During Ned's illness, if that listless state in which he had moved between the accident to Harry and Sam and the death of the canary had been an illness, the care of the Hafod had fallen to Tommy; and that was as much as to say that it had been cared for very little. Moreover, the fabric itself was perhaps by this time impaired. The digging of the foundations of the hotels on either side of it had done it no good, and the constant vibration of the Pontnewydd Street trams had done it even less. On a certain Sunday morning, some weeks before the sickening of the canary, Tommy had taken it into his head to make a thorough examination of the place, while Ned had dozed in his chair. That examination had given Tommy a bad fright. Mounting a short ladder and looking up into the roof-space above the single living-room, he had found the loft far lighter than it ought to have been; but it had not been the gap in the roof that had scared him so badly. It had been what he had seen through the gap—the chimney-stack all tottering, hooped out on one side like a barrel....
With boards and baulks, an old pole-mast and other timbers from the unsightly little backyard, it had taken him the greater part of the day to shore the chimney up again.
Whew! He and Ned had been sleeping under that!——
It may be that there had been plotting against Tommy, too—or, if not actually plotting, a great deal of quiet watching to see what would happen, backed by a powerful desire that something should happen. Both Howell Gruffydd and John Pritchard were on the Roads Committee, and—well, it was obvious that Pontnewydd Street could not remain unrepaired merely because these Kerrs happened to live there. Orders had gone forth that its mains were to be seen to, pits had been dug in the street and barriers erected round them, and red flags set there by day and red lanterns by night.
Nothing had happened.
Then the excavations had been filled up again, and the road-metal carts had come. The surface was to be tackled....
So it had been that John Willie Garden returning one night from Delyn, had seen Dafydd Dafis's road-engine drawn up for the night opposite the Imperial Hotel.
The engine had remained in Pontnewydd Street ever since.
It shook the Hafod as if it had been brought there expressly for its destruction.

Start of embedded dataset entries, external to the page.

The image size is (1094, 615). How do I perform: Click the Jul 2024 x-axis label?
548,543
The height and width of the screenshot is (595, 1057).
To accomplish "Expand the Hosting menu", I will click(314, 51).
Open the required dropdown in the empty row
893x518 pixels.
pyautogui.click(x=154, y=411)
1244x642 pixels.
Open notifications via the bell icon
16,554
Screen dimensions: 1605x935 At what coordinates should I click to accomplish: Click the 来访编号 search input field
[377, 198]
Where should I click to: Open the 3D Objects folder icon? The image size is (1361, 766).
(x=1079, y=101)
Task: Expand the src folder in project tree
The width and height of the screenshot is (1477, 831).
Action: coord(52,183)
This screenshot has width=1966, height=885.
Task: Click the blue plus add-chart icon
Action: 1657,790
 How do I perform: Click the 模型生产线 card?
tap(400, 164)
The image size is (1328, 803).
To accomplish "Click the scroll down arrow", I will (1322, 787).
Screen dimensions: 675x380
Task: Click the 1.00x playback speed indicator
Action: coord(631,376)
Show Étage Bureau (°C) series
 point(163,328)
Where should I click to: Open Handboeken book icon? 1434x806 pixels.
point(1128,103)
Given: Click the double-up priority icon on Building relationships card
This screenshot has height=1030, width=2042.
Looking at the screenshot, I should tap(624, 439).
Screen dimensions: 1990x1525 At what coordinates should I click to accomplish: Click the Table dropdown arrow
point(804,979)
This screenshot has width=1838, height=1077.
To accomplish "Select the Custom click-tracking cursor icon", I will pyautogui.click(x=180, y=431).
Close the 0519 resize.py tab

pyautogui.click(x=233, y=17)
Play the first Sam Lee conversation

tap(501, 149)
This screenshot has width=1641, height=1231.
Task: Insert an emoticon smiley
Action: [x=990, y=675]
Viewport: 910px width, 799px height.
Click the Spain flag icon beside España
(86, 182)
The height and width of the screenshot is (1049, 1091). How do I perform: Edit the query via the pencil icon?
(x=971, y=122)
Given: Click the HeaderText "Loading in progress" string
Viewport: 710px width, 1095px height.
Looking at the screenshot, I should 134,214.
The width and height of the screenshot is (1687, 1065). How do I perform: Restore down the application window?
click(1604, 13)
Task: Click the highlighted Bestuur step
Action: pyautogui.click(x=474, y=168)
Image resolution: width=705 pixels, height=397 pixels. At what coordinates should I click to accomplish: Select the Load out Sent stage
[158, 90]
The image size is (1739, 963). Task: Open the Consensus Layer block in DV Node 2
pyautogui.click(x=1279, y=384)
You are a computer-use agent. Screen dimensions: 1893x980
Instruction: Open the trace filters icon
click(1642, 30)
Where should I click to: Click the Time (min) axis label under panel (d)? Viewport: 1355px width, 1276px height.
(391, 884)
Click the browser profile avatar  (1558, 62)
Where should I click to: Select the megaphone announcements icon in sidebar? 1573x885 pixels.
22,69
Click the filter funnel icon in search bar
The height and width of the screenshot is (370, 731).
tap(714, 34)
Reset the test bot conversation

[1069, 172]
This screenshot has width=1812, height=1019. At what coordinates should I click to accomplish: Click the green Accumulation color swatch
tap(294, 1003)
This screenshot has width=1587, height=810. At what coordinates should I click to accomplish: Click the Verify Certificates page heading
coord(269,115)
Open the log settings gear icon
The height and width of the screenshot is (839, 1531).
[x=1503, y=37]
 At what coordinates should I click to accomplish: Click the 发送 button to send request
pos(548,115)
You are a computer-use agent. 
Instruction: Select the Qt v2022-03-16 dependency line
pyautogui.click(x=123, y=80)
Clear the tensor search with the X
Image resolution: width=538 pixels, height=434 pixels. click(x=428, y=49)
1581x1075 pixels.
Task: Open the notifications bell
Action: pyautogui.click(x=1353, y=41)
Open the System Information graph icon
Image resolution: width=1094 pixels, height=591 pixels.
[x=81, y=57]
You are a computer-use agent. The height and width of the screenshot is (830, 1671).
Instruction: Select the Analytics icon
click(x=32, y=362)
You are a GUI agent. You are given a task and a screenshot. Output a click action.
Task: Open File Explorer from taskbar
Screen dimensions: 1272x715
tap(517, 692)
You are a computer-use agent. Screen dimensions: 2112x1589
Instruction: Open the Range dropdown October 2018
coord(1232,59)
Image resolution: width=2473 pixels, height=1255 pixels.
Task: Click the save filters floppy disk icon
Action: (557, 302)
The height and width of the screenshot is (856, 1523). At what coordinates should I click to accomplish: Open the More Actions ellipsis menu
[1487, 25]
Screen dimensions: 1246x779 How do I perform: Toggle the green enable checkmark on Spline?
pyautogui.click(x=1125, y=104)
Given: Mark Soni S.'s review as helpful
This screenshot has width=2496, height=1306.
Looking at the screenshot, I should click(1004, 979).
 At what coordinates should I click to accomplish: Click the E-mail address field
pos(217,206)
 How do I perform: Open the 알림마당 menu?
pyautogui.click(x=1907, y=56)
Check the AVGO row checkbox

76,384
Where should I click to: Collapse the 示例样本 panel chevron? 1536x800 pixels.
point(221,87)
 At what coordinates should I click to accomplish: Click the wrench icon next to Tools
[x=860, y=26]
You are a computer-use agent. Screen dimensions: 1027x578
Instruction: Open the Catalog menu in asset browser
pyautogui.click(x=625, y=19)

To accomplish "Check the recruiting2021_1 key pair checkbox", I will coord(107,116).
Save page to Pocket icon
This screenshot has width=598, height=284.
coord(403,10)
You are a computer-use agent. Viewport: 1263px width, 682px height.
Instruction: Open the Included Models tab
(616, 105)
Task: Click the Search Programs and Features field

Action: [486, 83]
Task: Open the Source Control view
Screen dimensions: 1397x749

During the very first hour of its slow and ponderous passing backwards and forwards, Tommy's newly cobbled chimney had given a not very loud crack, and, like a heavy sleeper, had settled down into a more comfortable shape. Tommy had come out, and had hailed the man who walked in front of the machine with a red flag. Nervously, almost politely, he had asked him how long they were likely to be. The man had replied that they had orders to "make a job of it." Then Tommy had seen Dafydd Dafis's face, watching him from the cab.... Half an hour later he had met Howell Gruffydd in the Marine Arcade. The Chairman of the Council had stopped. He had patted the shoulder of the common enemy gently with his hand, and his smile had been odiously affable.
"Well, Thomas Kerr," he had said, "how are you? I hear there is improvements at Plas Kerr; you have a grand road to your house soon, whatever! I think we have to assess you higher. How are you, Thomas Kerr?"